Saturday, January 31, 2026

RTI disclosure isn’t ideal curiosity, it enables good governance : By: Editorial

The Indian Express: Editorial: Saturday, 31 January 2026.
The law’s roles in exposing major scams the Vyapam scam and the Adarsh Housing Society scam, for instance is a testimony to its role as a governance enhancer. The Act has also been used to question the RBI during the banking scams
The Economic Survey has done a commendable job in underlining the country’s resilience in an increasingly uncertain world. It has highlighted the deficits that could stall the growth momentum and rightly pointed out that increasing innovation, scaling up the country’s manufacturing ecosystem, and enhancing export competitiveness will require the government to become an enabler not a heavy-handed controller. The Survey, however, is misplaced in interpreting civic scrutiny of governance as antithetical to the entrepreneurial spirit. It calls for a re-examination of the Right to Information Act, particularly the provisions related to the disclosure of deliberations that inform policymaking. The observation that such disclosures “unduly constrain governance” is a narrow reading of administrative efficiency. Public access to documents illuminates the evolution of a policy and provides a context for why certain ideas were accepted or rejected. They are a precious tool for citizens to force the bureaucracy to share information concerning public policy and the delivery of services and goods. A transparent bureaucracy is, in turn, fundamental to a stable, predictable, and fair economic environment.

> USING THE INFORMATION:
(a) Decide whether each statement below agrees with the editorial on the Right to Information Act above. Answer yes or no for each, and quote the words of the editorial that decide it.
(i) The Economic Survey calls for a re-examination of the Right to Information Act.
(ii) The editorial accepts the view that disclosures of policy deliberations unduly constrain governance.
(iii) The Survey holds that the government should act as a heavy-handed controller.
(b) According to the editorial on the Right to Information Act, what is a transparent bureaucracy fundamental to?
(c) Carry on the editorial on the Right to Information Act from its final sentence.

> DATA EXTRACT:
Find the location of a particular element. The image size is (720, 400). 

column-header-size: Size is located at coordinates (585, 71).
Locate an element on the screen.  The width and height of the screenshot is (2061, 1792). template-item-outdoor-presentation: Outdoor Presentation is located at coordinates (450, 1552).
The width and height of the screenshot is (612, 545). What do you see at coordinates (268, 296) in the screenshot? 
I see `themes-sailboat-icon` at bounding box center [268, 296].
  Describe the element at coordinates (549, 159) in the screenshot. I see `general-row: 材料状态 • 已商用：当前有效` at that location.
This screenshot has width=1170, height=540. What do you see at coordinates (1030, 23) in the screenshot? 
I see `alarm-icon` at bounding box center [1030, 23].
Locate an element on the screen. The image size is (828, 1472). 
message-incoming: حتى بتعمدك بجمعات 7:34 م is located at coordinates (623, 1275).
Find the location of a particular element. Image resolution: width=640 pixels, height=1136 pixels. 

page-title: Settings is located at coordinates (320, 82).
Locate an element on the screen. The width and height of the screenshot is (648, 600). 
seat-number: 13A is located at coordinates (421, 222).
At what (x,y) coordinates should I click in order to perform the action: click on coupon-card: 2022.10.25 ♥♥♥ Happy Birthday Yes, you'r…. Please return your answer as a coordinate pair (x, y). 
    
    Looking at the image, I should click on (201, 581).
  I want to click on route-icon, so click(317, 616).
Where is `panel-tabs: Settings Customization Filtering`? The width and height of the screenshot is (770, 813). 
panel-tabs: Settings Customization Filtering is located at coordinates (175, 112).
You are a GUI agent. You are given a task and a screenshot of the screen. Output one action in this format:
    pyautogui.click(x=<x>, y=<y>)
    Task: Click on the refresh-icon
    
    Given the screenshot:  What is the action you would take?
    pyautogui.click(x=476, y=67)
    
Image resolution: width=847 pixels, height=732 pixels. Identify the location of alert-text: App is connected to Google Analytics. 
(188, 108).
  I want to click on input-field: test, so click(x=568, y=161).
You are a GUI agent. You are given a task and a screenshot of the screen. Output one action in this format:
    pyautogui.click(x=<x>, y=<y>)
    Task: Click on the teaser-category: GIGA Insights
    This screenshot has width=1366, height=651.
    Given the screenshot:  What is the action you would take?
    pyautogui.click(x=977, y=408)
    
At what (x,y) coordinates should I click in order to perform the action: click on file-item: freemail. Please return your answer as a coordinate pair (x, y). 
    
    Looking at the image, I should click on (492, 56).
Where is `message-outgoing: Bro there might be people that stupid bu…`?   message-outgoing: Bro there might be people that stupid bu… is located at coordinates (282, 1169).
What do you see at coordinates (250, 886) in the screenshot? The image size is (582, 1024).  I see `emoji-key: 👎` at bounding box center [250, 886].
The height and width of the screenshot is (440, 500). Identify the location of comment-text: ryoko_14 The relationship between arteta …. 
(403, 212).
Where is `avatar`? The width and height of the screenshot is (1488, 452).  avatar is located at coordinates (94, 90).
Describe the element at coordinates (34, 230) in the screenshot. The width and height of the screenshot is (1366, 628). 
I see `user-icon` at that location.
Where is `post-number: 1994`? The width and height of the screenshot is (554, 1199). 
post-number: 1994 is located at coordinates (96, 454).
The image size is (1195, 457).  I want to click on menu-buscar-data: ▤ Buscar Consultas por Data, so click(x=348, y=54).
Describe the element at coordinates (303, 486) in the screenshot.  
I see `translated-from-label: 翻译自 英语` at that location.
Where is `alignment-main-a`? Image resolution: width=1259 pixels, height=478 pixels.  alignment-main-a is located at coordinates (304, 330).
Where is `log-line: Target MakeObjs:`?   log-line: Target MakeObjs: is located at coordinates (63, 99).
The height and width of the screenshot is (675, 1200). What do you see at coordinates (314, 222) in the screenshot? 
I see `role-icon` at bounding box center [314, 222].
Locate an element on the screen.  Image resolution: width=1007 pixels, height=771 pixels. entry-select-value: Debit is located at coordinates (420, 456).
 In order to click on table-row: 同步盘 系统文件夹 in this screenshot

> TASK-BY-TASK RESULTS:
(a)
(i) Yes: "It calls for a re-examination of the Right to Information Act"
(ii) No: "The observation that such disclosures “unduly constrain governance” is a narrow reading of administrative efficiency."
(iii) No: "will require the government to become an enabler not a heavy-handed controller"

(b) A stable, predictable, and fair economic environment.

(c)
By reducing information asymmetry between citizens and state, the RTI has redefined the relationship between the two. The argumentative ethos fostered by the disclosure provisions has been critical to keeping bureaucrats on their toes. They are not “tools for ideal disclosure”, as the Survey notes. The law’s roles in exposing major scams the Vyapam scam and the Adarsh Housing Society scam, for instance is a testimony to its role as a governance enhancer. The Act has also been used to question the RBI during the banking scams. The financial probity catalysed the Supreme Court’s verdicts in the Girish Mittal (2021) and Jayantilal Mistry (2016) cases, wherein the SC held the Central Bank must disclose names of willful loan defaulters and details of Non-Performing Assets of public sector banks. At the same time, however, the Act’s enabling provisions have been substantially attenuated in recent years. The Digital Personal Data Protection Act, which came into force last year, exempts from disclosure “information which relates to personal information.. which has no relationship to any public activity or interest”. The government has reportedly also tried to evade public scrutiny by claiming it does not have data on migrant workers who died during Covid , paper leaks in competitive exams and on farmers’ suicides.
The Economic Survey does acknowledge that the RTI Act is a “powerful tool for reform”. The government would do well to go by the Survey’s overall governance-centred ethos, and not heed the suggestion to re-examine RTI.